- [Problem to work on]: Nothing in the records may be dropped. Retype them all exactly.

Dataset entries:

******************************

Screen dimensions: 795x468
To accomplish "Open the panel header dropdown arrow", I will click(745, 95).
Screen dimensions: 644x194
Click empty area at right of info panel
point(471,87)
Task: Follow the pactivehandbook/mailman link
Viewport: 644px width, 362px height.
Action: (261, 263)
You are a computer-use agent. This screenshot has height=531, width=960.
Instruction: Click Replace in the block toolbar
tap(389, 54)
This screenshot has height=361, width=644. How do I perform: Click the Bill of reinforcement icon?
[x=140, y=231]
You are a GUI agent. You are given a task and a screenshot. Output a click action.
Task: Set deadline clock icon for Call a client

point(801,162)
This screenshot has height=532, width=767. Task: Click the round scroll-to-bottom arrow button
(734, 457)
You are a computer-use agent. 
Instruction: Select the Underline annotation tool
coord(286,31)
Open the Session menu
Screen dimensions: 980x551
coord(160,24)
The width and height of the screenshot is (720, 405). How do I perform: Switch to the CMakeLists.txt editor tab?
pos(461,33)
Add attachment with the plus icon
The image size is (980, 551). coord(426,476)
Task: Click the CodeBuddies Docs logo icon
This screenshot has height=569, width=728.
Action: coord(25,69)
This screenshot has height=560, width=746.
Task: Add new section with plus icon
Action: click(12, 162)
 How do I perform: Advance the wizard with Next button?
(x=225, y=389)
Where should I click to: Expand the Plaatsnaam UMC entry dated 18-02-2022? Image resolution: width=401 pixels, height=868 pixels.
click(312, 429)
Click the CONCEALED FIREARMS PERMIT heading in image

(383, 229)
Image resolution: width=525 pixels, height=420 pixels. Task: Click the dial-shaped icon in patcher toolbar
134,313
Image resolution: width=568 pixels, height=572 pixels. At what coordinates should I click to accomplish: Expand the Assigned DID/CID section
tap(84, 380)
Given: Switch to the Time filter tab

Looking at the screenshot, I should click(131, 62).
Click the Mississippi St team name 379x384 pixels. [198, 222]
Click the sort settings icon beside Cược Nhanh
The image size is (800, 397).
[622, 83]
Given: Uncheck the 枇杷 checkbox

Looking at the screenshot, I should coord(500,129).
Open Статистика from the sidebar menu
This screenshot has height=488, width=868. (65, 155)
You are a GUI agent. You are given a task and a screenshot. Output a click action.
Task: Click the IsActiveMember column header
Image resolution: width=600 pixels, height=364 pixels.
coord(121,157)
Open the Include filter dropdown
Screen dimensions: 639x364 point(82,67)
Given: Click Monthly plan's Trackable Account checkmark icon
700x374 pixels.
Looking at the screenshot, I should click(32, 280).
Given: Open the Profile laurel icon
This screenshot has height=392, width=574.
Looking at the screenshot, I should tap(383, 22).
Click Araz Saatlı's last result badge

******************************

- [Solution to the problem]:
Screen dimensions: 795x468
To accomplish "Open the panel header dropdown arrow", I will click(745, 95).
Screen dimensions: 644x194
Click empty area at right of info panel
point(471,87)
Task: Follow the pactivehandbook/mailman link
Viewport: 644px width, 362px height.
Action: (261, 263)
You are a computer-use agent. This screenshot has height=531, width=960.
Instruction: Click Replace in the block toolbar
tap(389, 54)
This screenshot has height=361, width=644. How do I perform: Click the Bill of reinforcement icon?
[x=140, y=231]
You are a GUI agent. You are given a task and a screenshot. Output a click action.
Task: Set deadline clock icon for Call a client

point(801,162)
This screenshot has height=532, width=767. Task: Click the round scroll-to-bottom arrow button
(734, 457)
You are a computer-use agent. 
Instruction: Select the Underline annotation tool
coord(286,31)
Open the Session menu
Screen dimensions: 980x551
coord(160,24)
The width and height of the screenshot is (720, 405). How do I perform: Switch to the CMakeLists.txt editor tab?
pos(461,33)
Add attachment with the plus icon
The image size is (980, 551). coord(426,476)
Task: Click the CodeBuddies Docs logo icon
This screenshot has height=569, width=728.
Action: coord(25,69)
This screenshot has height=560, width=746.
Task: Add new section with plus icon
Action: click(12, 162)
 How do I perform: Advance the wizard with Next button?
(x=225, y=389)
Where should I click to: Expand the Plaatsnaam UMC entry dated 18-02-2022? Image resolution: width=401 pixels, height=868 pixels.
click(312, 429)
Click the CONCEALED FIREARMS PERMIT heading in image

(383, 229)
Image resolution: width=525 pixels, height=420 pixels. Task: Click the dial-shaped icon in patcher toolbar
134,313
Image resolution: width=568 pixels, height=572 pixels. At what coordinates should I click to accomplish: Expand the Assigned DID/CID section
tap(84, 380)
Given: Switch to the Time filter tab

Looking at the screenshot, I should click(131, 62).
Click the Mississippi St team name 379x384 pixels. [198, 222]
Click the sort settings icon beside Cược Nhanh
The image size is (800, 397).
[622, 83]
Given: Uncheck the 枇杷 checkbox

Looking at the screenshot, I should coord(500,129).
Open Статистика from the sidebar menu
This screenshot has height=488, width=868. (65, 155)
You are a GUI agent. You are given a task and a screenshot. Output a click action.
Task: Click the IsActiveMember column header
Image resolution: width=600 pixels, height=364 pixels.
coord(121,157)
Open the Include filter dropdown
Screen dimensions: 639x364 point(82,67)
Given: Click Monthly plan's Trackable Account checkmark icon
700x374 pixels.
Looking at the screenshot, I should click(32, 280).
Given: Open the Profile laurel icon
This screenshot has height=392, width=574.
Looking at the screenshot, I should tap(383, 22).
Click Araz Saatlı's last result badge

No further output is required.